- Opening Delimiter -

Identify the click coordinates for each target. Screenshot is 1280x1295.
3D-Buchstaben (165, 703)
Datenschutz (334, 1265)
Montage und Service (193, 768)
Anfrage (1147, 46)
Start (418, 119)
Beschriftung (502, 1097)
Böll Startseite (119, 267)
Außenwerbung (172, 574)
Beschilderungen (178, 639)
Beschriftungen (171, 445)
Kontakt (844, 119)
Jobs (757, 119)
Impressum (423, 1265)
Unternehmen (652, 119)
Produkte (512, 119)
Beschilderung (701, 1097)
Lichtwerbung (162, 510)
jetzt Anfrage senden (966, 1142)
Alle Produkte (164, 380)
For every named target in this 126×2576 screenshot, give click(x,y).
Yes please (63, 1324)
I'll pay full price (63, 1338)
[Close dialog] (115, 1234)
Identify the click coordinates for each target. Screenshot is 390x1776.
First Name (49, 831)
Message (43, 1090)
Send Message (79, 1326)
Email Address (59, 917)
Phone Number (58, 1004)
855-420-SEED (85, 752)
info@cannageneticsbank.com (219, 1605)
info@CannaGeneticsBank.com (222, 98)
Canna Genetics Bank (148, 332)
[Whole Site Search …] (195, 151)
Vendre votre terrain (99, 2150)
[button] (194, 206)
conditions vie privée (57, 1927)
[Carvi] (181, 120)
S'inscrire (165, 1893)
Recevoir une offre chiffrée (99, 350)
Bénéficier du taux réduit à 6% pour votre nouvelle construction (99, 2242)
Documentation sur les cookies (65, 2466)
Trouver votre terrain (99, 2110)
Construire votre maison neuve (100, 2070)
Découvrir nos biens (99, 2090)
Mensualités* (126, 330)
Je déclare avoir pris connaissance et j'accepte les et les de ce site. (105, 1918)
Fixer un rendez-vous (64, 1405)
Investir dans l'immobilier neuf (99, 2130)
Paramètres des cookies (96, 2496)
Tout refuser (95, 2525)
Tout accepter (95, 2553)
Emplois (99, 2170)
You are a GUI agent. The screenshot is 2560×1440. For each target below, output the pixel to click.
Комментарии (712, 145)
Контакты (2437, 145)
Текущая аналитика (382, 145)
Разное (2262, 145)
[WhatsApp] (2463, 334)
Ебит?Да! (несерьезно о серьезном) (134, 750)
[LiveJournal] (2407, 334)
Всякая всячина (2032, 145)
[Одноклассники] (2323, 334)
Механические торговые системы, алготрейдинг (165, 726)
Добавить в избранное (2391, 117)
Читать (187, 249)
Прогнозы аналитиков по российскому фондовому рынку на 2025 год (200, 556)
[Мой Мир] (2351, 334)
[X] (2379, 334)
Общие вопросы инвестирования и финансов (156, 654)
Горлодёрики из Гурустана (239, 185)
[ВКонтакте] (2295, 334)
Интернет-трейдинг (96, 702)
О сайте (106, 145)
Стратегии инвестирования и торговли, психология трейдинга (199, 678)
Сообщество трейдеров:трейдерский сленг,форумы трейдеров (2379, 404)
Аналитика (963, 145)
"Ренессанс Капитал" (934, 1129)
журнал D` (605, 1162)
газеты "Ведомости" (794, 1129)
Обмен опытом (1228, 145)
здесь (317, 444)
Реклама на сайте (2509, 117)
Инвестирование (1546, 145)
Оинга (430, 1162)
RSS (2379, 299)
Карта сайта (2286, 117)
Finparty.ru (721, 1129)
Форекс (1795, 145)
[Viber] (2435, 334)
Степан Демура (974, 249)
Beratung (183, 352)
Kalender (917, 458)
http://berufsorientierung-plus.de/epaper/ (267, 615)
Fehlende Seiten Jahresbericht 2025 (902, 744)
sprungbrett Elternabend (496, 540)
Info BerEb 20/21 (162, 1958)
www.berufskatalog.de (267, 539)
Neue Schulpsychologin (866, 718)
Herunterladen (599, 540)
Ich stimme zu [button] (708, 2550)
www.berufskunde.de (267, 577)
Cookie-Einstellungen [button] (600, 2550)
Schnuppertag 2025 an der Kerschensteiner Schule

- Closing Delimiter -

In the data above, tally the lines that contain the string "each" and give that figure alone.

TASK RESULT:
3